### 提示文
__________
或るブログ記事で紹介されていたのを見つけてサイン・アップしてみた。ブラウザ内で複数のリソースを扱えるなら便利かもしれないなと思ったのだが、実際に使ってみたらブックマーク(タブ)管理ソフトだった。これに、メモやタスクの管理機能を追加したものというのが僕の理解で、これだと今の業務環境から移行するのは難しい。既に Google Keep や Microsoft To-Do を運用していて、ブックマークはオリジナルのスタート・ページを自前でコーディングしているため、これをまた一から別のサービスで作り直したり、あるいは全く同じタスクを複数のタスク管理サービスへ登録するのは、バックアップが目的でもない限りは愚の骨頂というものであろう。
__________
### 提示記録
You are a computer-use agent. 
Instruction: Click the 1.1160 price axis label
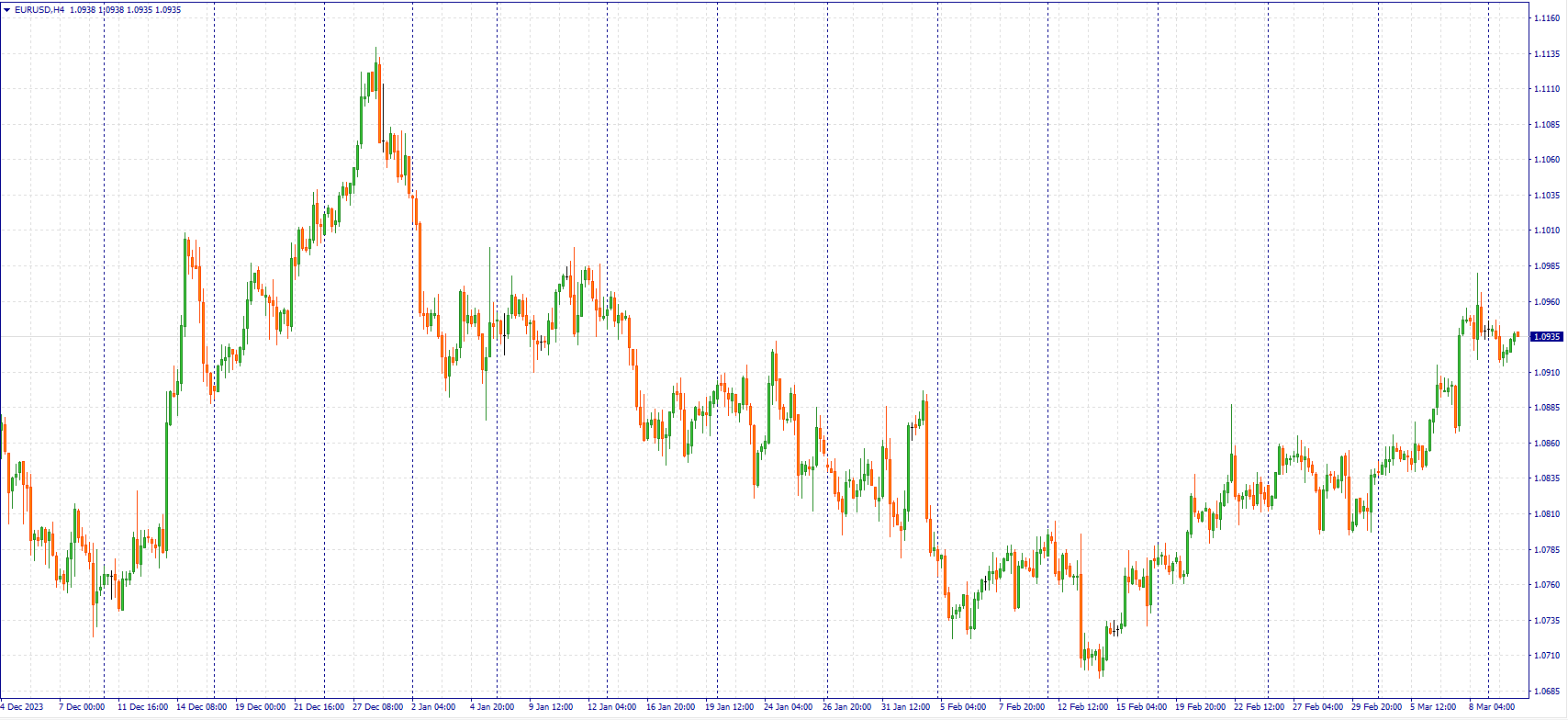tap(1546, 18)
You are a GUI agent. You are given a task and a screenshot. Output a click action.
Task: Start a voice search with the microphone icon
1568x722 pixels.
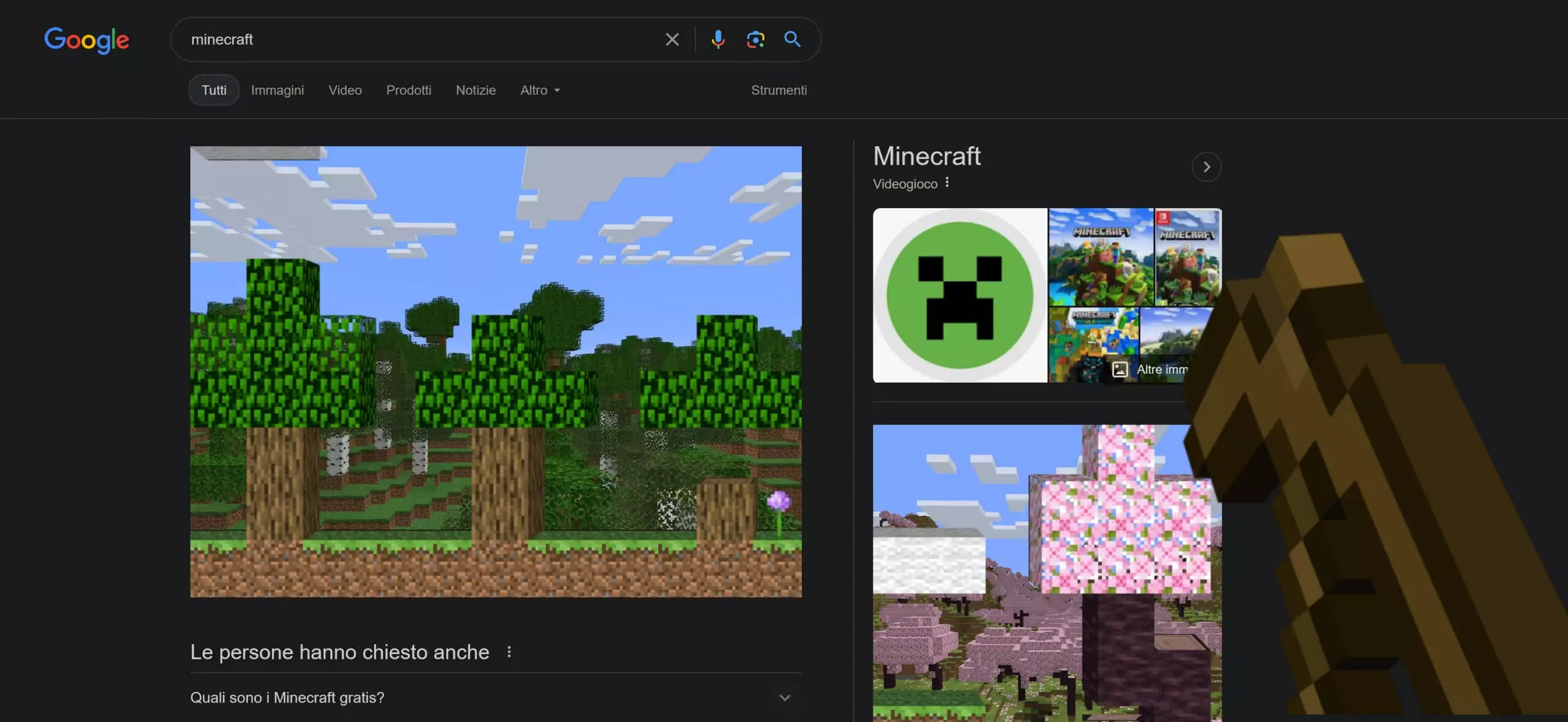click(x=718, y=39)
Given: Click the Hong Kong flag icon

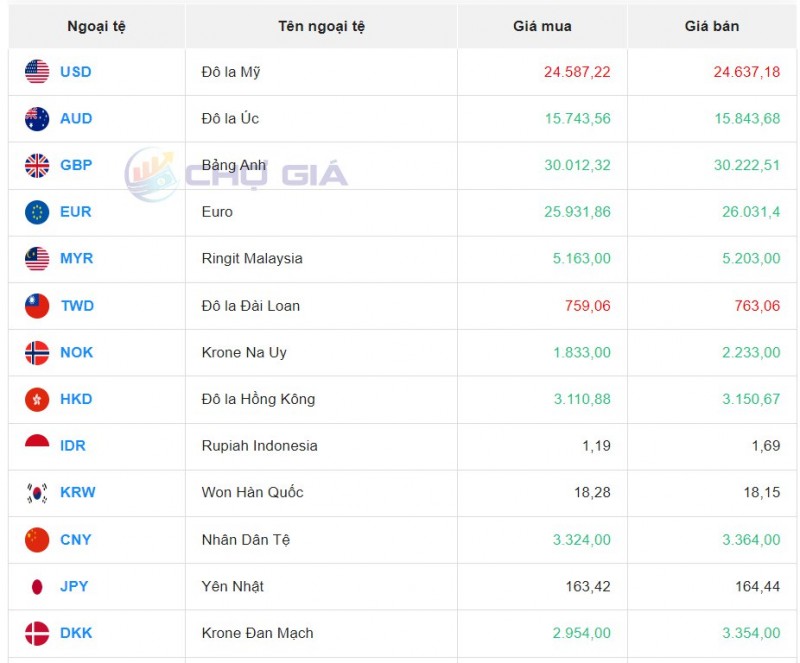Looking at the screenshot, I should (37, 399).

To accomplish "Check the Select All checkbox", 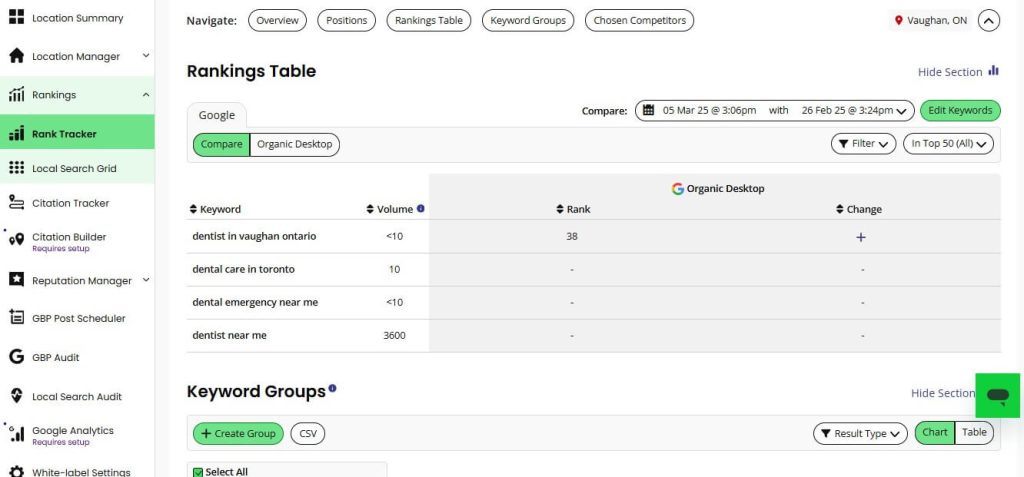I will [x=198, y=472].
__________
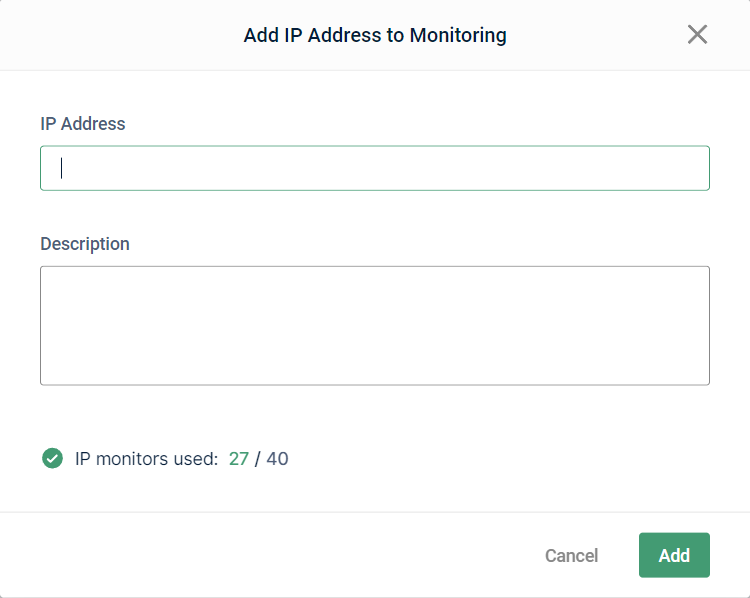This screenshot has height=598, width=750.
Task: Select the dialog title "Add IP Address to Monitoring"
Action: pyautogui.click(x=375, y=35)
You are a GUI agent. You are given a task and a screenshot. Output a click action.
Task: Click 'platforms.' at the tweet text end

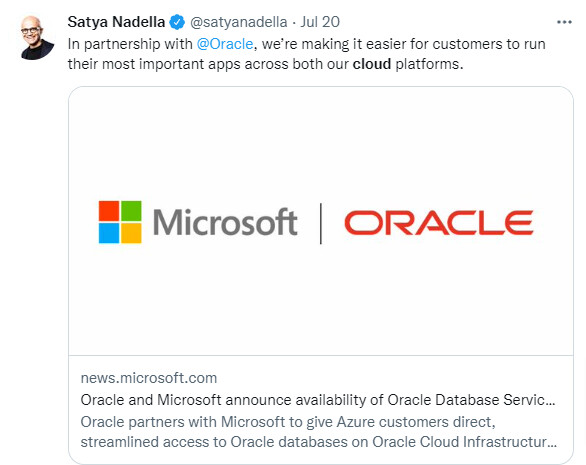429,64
__________
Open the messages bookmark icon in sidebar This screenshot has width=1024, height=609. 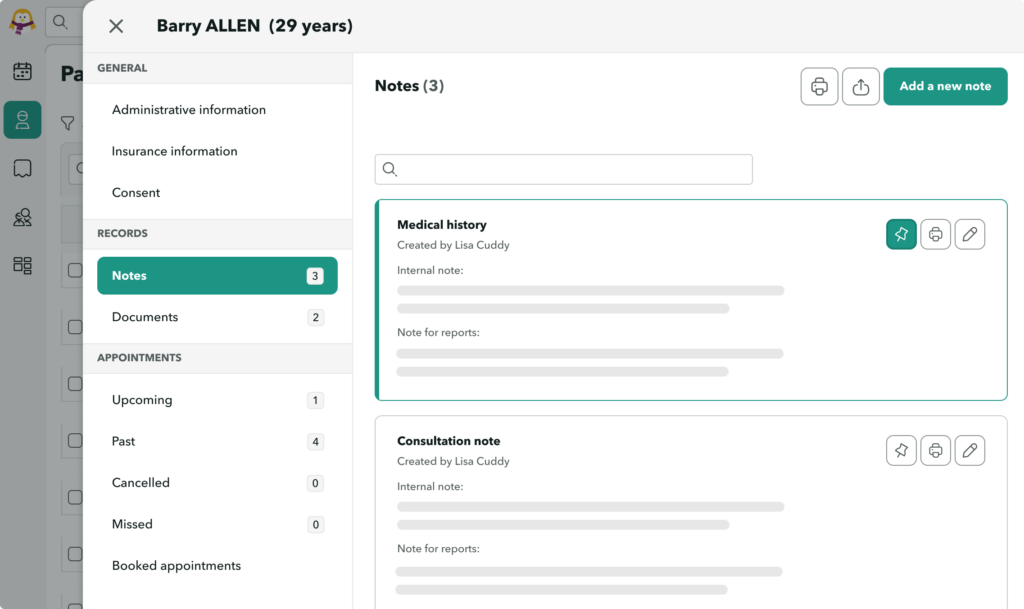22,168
__________
### 課題
1. 記録のうち「You are a computer-use agent.」を含む行から始まり「click(x=718, y=39)」を含む行で終わる範囲を、指示の部分も含めて書き直し、回答に含まれる座標の数値はそれぞれ-95だけ増減させてください。画像は出力に含めないでください。
2. ブックマーク管理サービスを試した感想の文章を、最後の文の後から引き取って書き継いでください。
文章と記録のあいだに関連はありません。

### 課題別の回答
1.
You are a computer-use agent. 
Instruction: Click the 1.1160 price axis label
tap(1451, -77)
You are a GUI agent. You are given a task and a screenshot. Output a click action.
Task: Start a voice search with the microphone icon
1568x722 pixels.
click(x=623, y=-56)

2.
もちろん、メモは Google Keep が最善とは限らないし、タスク管理も Microsoft To-Do が最適かどうかは分からない。そんなことは誰にもわからないのだ。それを青い鳥のように延々と探し求めたり、あるいは浅薄な理解の UNIX Philosophy よろしく自分で作ればいいじゃないというノリで道具を揃えることにばかり時間を使うというのは、はっきり言ってたいていの凡人にとっては時間の無駄である。最適な道具を探すのに費やす金銭や労力や時間、そしてそれまでに用意した設定を新しい環境へ移すのに使った時間や労力の総数を差し引いた状態で、既存の道具で達成したタスクを挽回し、なおかつその達成点を追い越して先へ進むのに要する時間は、恐らく既存の道具を(不十分ではあっても)使い慣れてきて効率が上がる時間と比べて、大して違いはない。つまり、よほど生産性が向上するか学習曲線として効率的に使い方を十分なレベルへ達するまで短期間で覚えられるサービスが偶然にリリースされでもしない限りは、サービスを乗り換えると乗り換えるのに費やした時間だけ、生産性が落ちるのである。手持ちの道具を十分に使えるよう、仕事や生活で使って習得する方がよい。それゆえ、初手が大切なのであって、大局的に見て大して違いのないサービスでも長期に渡って使うあいだに、自分が選んだサービス上で小さな問題が積み重なって大きな障害とならないような原則をもっておくことが望ましいのである。そして、そういう原則として最も手堅く、また大抵の場合に適切と言えるのは、やはり大手のサービスを使うことだ。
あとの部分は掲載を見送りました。